[Model] Use merge_by_field_config for MM models (D-F) (vllm-project#26076)

DarkLight1337 · web-flow · commit cc253b73d3d6 · 2025-10-02T08:17:35.000-07:00
Signed-off-by: DarkLight1337 &lt;tlleungac@connect.ust.hk&gt;
diff --git a/vllm/model_executor/models/deepseek_vl2.py b/vllm/model_executor/models/deepseek_vl2.py
@@ -20,8 +20,7 @@
 from vllm.model_executor.models.transformers import replace_linear_class
 from vllm.multimodal import MULTIMODAL_REGISTRY
 from vllm.multimodal.inputs import (MultiModalDataDict, MultiModalFieldConfig,
-                                    MultiModalKwargsItems, MultiModalUUIDDict,
-                                    NestedTensors)
+                                    MultiModalKwargsItems, MultiModalUUIDDict)
 from vllm.multimodal.parse import (ImageEmbeddingItems, ImageProcessorItems,
                                    ImageSize, MultiModalDataItems)

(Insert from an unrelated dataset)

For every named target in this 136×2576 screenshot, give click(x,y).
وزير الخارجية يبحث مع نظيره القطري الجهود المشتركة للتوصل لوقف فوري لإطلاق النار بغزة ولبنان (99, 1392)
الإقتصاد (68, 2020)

 from vllm.multimodal.processing import (BaseMultiModalProcessor,
@@ -40,7 +39,7 @@
 from vllm.utils.tensor_schema import TensorSchema, TensorShape
 
 from .interfaces import MultiModalEmbeddings, SupportsMultiModal, SupportsPP
-from .utils import (AutoWeightsLoader, WeightsMapper, flatten_bn,
+from .utils import (AutoWeightsLoader, WeightsMapper,
                     init_vllm_registered_model, maybe_prefix)
 
 # The image token id may be various
@@ -50,15 +49,15 @@
 class DeepseekVL2ImagePixelInputs(TensorSchema):
     """
     Dimensions:
-        - bn: Batch size * number of images
+        - bnp: Batch size * number of images * number of patches
         - p: Number of patches
         - c: Number of channels (3)
         - h: Height of each image
         - w: Width of each image
     """
     type: Literal["pixel_values"]
-    data: Annotated[Union[torch.Tensor, list[torch.Tensor]],
-                    TensorShape("bn", "p", 3, "h", "w", dynamic_dims={"p"})]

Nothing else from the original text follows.